── Data for the task

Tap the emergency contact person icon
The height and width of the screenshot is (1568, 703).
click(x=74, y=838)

────
── Data for the task

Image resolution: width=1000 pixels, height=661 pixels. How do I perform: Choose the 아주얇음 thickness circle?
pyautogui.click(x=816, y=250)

────

Exercise requirements:
Rewrite the portion of the listing that opens with the line containing "Tap the emergency contact person icon" and closes with the line containing "click(x=74, y=838)", substituting "caregiver" for "emergency contact person" and leaving everything else unchanged.

Solution below:
Tap the caregiver icon
The height and width of the screenshot is (1568, 703).
click(x=74, y=838)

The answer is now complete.